[llvm-dev] [RFC] Enable "#pragma omp declare simd" in the LoopVectorizer

Mon Dec 12 09:32:57 PST 2016

Francesco, thanks for updating the patch.

GCC used b, c, d,   you used  Q for ARM 128-bit which seems fine. For D (64-bit), do you have to use it, or you can find another letter to avoid the future conflict / confusion if they need D vs. d?  Is GCC community ok with them for compatibility for ARM?  

Thanks,
Xinmin

-----Original Message-----
From: Francesco Petrogalli [mailto:Francesco.Petrogalli at arm.com] 
Sent: Monday, December 12, 2016 5:45 AM
To: Tian, Xinmin <xinmin.tian at intel.com>; Odeh, Saher <saher.odeh at intel.com>; llvm-dev at lists.llvm.org
Cc: nd <nd at arm.com>; Masten, Matt <matt.masten at intel.com>; Hal Finkel <hfinkel at anl.gov>; Zaks, Ayal <ayal.zaks at intel.com>; a.bataev at hotmail.com; David Majnemer <david.majnemer at gmail.com>; Renato Golin <renato.golin at linaro.org>
Subject: Re: [llvm-dev] [RFC] Enable "#pragma omp declare simd" in the LoopVectorizer

Hi Xinmin,

I have updated the clang patch using the standard name mangling you suggested - I was not fully aware of the C++ mangling convention “_ZVG”.

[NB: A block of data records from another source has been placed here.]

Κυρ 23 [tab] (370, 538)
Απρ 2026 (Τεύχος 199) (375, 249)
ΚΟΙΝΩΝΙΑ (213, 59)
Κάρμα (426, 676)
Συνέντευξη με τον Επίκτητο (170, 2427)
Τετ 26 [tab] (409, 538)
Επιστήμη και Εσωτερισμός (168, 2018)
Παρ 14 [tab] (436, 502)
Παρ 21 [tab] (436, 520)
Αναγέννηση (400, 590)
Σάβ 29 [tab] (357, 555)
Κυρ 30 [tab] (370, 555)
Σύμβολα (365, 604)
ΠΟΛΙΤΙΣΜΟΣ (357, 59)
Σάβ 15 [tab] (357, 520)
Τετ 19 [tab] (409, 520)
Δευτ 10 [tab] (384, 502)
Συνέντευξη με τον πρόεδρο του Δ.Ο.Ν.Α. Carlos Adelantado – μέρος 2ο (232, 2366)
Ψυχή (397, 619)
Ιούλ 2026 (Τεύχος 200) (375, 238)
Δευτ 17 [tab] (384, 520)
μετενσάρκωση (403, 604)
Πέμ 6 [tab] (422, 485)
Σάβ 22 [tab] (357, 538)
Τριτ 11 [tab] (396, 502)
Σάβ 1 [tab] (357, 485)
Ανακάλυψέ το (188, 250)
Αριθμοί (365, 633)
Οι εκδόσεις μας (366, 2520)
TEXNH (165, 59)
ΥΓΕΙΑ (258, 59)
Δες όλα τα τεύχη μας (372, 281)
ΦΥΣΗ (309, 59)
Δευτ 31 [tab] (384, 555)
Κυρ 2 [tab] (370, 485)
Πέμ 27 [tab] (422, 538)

I am using “D” for 64-bit NEON and “Q” for 128-bit NEON, which makes NEON vector symbols look as follows:

_ZVGQN2v__Z1fd
_ZVGDN2v__Z1ff
_ZVGQN4v__Z1ff

Here “Q” means -> NEON 128-bit, “D” means -> NEON 64-bit

Please notice that although I have changed the name mangling in clang [1], there have been no need to update the relative llvm patch [2], as the vectorisation process is _independent_ of the name mangling.

Regards,

Francesco

[1] https://reviews.llvm.org/D27250
[2] https://reviews.llvm.org/D27249, The only update was a bug fix in the copy constructor of the TLII and in the return value of the TLII::mangle() method. None of the underlying scalar/vector function matching algorithms have been touched.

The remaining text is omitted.